### STORED DATA
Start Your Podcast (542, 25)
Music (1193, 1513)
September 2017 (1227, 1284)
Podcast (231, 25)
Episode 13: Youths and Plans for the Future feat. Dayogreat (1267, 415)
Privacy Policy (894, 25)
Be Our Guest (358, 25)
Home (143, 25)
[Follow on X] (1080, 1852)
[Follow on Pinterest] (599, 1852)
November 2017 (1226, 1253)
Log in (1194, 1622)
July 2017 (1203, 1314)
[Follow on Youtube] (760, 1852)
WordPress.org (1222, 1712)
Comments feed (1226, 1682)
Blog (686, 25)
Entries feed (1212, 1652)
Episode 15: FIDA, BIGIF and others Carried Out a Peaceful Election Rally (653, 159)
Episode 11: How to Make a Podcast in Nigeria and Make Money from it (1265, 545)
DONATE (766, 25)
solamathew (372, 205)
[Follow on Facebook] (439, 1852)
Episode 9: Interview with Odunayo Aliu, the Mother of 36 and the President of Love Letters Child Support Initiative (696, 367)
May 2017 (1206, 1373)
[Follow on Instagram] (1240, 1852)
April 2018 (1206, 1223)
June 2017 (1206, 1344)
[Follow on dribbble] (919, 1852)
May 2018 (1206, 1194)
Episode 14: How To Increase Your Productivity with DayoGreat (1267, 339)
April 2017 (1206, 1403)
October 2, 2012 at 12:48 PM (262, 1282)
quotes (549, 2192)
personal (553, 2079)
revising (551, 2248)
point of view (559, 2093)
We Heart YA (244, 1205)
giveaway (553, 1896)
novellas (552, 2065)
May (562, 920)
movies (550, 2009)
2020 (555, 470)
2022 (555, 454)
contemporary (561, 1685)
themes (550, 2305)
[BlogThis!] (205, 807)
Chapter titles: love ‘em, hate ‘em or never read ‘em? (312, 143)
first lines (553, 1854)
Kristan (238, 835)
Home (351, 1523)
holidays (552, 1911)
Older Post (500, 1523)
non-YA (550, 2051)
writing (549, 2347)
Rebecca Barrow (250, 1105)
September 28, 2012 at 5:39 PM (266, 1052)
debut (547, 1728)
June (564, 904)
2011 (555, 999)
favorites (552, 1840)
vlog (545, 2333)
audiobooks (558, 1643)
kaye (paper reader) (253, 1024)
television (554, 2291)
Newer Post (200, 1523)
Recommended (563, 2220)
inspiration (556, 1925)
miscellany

### AIM OF THE EXERCISE
Your answer should consist of all lines above that include the string "with".

### RESPONSE TO THE TASK
Episode 9: Interview with Odunayo Aliu, the Mother of 36 and the President of Love Letters Child Support Initiative (696, 367)
Episode 14: How To Increase Your Productivity with DayoGreat (1267, 339)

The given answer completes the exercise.